Jugar en grupo con reglas
Puede entender las normas, pero sólo las sencillas. Aún es imposible que participe en un partido de futbol siguiendo todas las reglas. Lo hará, pero a su manera. ¿Y las trampas? Posiblemente las hará, porque no sólo le gusta jugar, ¡él quiere ganar! Además, es muy importante que a esta edad entienda que tiene que ceder, y no sólo si juega con otros niños, de la misma manera si lo hace con adultos.

Visitar un museo
¿No será un rollo? Para nada. Hoy los museos preparan visitas especiales para niños. También le gustará, simplemente, acompañar a los adultos en su recorrido. Observar y comparar colores, estaciones, personajes de los cuadros... puede ser algo muy divertido si le van explicando las cosas. Eso sí, hay que tomar en cuenta que a esta edad se cansan rápido.

Tocar algún instrumento
Con cinco años lo que más le gusta es practicar con instrumentos de percusión (timbales, pandero, xilófono...). Le encanta la fuerza y el sonido que hace él mismo al golpearlos. Tocar instrumentos también le ayuda a coordinar movimientos.
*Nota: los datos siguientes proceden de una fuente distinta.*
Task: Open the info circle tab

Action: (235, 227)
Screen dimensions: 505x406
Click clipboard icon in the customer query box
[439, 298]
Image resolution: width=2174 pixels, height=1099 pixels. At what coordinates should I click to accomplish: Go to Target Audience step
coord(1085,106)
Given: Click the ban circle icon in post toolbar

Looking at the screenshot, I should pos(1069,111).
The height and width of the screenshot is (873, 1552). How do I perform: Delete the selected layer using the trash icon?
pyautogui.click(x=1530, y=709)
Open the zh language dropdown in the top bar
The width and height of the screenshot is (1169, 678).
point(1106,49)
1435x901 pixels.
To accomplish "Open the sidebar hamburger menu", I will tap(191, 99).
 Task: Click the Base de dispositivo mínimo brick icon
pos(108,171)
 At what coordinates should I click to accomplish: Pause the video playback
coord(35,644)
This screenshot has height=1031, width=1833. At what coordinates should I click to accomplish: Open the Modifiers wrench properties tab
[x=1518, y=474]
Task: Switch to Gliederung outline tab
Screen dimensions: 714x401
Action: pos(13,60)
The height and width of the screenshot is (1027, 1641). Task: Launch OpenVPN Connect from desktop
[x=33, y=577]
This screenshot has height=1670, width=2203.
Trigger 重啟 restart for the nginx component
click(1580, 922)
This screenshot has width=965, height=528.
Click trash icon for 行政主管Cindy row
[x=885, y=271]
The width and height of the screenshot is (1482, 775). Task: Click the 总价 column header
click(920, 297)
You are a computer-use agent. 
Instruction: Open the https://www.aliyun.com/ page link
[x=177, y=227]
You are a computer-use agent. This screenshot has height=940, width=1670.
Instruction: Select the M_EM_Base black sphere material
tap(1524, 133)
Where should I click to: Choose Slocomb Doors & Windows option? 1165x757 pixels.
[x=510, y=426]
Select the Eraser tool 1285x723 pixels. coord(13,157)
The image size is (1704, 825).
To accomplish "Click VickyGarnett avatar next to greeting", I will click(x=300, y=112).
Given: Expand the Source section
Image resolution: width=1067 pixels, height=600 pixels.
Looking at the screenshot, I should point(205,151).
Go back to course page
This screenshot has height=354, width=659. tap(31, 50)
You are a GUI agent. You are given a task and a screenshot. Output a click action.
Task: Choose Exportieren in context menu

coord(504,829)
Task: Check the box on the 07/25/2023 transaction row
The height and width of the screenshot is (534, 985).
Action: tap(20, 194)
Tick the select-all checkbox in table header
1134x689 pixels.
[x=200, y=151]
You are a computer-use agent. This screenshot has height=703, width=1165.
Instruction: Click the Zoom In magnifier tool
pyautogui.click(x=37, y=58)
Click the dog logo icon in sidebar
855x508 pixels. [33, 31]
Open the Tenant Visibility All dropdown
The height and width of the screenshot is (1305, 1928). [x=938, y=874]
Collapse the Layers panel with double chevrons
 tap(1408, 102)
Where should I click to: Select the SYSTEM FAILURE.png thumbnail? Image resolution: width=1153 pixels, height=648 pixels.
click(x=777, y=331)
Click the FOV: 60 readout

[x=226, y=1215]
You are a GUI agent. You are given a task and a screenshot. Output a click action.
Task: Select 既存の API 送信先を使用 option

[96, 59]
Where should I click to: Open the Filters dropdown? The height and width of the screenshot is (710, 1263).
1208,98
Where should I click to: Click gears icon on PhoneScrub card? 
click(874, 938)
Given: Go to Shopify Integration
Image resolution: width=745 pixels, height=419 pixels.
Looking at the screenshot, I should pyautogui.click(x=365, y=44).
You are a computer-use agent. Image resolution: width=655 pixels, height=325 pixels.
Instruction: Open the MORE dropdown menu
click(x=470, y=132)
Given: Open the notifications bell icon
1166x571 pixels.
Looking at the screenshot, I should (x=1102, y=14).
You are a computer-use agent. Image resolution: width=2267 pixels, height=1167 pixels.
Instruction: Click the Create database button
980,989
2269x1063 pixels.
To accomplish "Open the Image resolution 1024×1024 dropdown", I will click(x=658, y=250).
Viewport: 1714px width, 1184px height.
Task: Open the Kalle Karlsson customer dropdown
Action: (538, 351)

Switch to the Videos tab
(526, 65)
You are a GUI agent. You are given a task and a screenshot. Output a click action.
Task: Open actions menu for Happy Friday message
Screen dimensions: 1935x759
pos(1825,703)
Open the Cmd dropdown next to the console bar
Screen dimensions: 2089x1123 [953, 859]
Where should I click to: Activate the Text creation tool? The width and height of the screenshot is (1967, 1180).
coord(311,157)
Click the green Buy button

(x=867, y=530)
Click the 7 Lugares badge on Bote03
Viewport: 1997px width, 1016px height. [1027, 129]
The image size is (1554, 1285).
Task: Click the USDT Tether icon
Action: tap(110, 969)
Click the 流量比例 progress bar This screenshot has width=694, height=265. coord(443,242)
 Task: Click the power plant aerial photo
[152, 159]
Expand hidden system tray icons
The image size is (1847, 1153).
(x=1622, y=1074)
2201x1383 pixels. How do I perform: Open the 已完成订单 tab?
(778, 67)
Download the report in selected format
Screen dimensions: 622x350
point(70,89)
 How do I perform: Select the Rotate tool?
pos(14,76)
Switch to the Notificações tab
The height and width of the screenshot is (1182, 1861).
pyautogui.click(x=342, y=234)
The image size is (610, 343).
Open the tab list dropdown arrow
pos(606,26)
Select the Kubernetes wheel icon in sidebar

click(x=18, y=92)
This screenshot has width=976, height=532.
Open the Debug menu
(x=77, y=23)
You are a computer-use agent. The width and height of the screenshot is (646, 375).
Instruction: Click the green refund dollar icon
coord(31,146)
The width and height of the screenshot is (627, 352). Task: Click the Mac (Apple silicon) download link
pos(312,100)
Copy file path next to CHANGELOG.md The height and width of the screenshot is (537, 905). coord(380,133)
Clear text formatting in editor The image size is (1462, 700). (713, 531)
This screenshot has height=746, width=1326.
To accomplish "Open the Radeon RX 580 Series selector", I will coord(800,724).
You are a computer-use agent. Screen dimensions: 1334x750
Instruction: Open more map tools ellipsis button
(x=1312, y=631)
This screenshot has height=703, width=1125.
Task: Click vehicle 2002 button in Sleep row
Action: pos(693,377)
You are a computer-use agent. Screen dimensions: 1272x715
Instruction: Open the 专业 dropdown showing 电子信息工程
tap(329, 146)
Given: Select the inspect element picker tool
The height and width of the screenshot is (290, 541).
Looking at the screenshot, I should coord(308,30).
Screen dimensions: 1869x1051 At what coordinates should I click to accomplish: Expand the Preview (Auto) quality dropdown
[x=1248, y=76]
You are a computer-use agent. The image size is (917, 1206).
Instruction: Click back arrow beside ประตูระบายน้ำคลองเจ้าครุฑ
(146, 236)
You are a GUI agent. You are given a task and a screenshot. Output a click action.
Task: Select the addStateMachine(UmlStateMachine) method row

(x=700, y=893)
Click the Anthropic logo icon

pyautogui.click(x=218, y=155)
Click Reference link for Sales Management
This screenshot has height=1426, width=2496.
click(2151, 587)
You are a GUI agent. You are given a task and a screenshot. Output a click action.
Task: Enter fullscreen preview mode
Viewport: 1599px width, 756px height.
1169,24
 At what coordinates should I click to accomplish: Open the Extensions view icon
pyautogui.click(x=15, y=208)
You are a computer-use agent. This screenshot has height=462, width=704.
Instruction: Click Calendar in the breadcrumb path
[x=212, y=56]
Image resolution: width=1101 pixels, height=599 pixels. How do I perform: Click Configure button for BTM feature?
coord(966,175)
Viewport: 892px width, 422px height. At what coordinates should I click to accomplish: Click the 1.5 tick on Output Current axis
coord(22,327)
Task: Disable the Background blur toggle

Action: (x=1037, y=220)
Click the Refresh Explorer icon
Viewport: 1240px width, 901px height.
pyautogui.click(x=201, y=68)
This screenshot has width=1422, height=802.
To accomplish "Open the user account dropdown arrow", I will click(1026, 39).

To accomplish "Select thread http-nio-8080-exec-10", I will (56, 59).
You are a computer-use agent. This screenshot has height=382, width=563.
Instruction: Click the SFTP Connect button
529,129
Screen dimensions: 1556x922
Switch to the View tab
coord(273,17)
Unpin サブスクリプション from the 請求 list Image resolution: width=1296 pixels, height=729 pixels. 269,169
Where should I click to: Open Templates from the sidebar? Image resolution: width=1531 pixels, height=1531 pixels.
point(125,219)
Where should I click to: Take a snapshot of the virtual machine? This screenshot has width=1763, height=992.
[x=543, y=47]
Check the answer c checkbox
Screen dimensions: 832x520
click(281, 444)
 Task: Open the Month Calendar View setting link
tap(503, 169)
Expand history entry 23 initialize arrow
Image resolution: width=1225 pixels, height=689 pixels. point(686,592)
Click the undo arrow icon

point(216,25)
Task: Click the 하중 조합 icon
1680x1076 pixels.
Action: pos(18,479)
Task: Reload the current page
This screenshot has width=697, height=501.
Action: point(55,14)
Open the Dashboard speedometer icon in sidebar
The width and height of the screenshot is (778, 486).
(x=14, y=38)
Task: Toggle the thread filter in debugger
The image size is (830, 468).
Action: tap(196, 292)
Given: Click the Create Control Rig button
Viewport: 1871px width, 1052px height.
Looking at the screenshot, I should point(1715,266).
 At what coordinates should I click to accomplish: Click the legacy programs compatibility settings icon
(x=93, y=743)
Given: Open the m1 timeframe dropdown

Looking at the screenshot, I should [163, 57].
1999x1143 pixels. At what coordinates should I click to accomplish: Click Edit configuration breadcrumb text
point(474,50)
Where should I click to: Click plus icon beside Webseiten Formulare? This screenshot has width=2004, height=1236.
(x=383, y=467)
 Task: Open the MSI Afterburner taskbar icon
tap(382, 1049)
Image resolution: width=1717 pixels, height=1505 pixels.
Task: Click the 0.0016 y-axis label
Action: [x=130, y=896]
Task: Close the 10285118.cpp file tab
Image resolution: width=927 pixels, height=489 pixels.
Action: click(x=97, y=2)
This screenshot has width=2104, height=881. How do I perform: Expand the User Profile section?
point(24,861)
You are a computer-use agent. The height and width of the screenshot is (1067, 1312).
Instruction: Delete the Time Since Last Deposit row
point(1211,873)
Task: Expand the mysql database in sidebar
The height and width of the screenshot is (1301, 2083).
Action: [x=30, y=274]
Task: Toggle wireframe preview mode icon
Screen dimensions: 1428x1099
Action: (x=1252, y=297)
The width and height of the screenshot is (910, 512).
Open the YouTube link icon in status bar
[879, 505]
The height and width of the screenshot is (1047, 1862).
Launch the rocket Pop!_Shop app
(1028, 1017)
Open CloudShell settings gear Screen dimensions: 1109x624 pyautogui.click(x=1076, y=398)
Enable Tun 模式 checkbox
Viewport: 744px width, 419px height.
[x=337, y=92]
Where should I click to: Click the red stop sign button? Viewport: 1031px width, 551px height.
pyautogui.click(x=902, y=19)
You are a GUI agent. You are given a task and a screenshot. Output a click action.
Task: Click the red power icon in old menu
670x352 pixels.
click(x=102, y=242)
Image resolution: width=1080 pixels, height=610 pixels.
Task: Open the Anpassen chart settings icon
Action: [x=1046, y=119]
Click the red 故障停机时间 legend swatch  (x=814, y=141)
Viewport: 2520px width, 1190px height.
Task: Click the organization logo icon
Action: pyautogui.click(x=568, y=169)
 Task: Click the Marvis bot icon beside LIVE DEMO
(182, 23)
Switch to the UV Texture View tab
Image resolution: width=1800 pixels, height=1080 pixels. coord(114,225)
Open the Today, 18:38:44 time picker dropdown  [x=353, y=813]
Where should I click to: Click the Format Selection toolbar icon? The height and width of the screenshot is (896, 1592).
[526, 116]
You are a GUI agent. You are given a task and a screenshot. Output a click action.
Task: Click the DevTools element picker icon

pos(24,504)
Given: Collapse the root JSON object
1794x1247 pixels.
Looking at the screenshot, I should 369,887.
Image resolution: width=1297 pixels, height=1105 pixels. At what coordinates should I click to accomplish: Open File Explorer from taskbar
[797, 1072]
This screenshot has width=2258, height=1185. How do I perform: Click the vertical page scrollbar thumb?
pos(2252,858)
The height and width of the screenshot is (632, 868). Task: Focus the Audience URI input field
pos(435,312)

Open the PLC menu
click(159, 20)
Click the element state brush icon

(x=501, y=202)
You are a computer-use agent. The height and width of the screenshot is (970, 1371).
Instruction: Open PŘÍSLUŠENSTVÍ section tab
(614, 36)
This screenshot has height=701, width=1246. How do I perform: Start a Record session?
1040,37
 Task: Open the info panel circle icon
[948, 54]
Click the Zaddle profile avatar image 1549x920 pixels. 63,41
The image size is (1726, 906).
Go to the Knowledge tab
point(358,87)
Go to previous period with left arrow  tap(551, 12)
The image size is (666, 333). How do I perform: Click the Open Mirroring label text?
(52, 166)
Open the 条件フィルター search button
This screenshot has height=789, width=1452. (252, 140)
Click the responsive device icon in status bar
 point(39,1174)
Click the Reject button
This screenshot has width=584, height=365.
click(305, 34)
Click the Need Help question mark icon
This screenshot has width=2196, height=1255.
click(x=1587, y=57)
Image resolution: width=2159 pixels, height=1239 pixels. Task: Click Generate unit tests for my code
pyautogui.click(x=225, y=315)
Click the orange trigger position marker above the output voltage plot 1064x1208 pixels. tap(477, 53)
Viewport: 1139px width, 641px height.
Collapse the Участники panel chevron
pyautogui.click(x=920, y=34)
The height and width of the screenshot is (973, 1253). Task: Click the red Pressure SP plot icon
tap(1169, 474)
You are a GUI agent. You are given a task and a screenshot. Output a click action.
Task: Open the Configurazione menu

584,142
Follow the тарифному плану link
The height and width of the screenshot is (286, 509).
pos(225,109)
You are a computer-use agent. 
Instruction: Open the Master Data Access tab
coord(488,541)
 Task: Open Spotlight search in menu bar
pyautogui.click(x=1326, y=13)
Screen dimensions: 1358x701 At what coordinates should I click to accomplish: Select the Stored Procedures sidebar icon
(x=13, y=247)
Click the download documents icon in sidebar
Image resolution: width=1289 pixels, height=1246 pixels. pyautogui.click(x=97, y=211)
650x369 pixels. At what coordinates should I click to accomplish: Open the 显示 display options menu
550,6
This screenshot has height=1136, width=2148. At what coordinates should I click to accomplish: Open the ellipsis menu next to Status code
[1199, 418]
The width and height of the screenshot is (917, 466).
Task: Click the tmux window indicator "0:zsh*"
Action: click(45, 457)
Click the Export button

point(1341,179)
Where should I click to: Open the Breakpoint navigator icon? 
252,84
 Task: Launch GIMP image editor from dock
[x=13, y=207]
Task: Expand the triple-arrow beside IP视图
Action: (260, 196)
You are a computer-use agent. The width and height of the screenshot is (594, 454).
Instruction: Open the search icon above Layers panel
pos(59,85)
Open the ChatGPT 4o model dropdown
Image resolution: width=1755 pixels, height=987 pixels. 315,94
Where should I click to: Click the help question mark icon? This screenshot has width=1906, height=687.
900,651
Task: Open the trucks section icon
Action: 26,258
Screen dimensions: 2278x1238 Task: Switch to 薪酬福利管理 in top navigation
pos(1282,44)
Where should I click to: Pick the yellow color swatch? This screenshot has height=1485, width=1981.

Hacer el pino, volteretas?
Ese mismo equilibrio y coordinación que le sirve para no caerse de la bici le permite hacer el pino o volteretas y controlar muchas más posturas. Empieza haciendo volteretas en el suelo, después intenta hacer la voltereta lateral (ya tienen definida la lateralidad) y cuando sea un poquito mayor, querrá mantenerse un rato boca abajo, haciendo el pino. Es importante que las primeras veces use una colchoneta o incluso una cama o un sofá.